Stored records
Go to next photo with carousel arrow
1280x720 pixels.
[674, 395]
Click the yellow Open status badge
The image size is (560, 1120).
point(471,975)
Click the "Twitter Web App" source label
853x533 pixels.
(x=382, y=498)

__Work task__
Print each line of the data exactly. Keep all of it.

__Written solution__
Go to next photo with carousel arrow
1280x720 pixels.
[674, 395]
Click the yellow Open status badge
The image size is (560, 1120).
point(471,975)
Click the "Twitter Web App" source label
853x533 pixels.
(x=382, y=498)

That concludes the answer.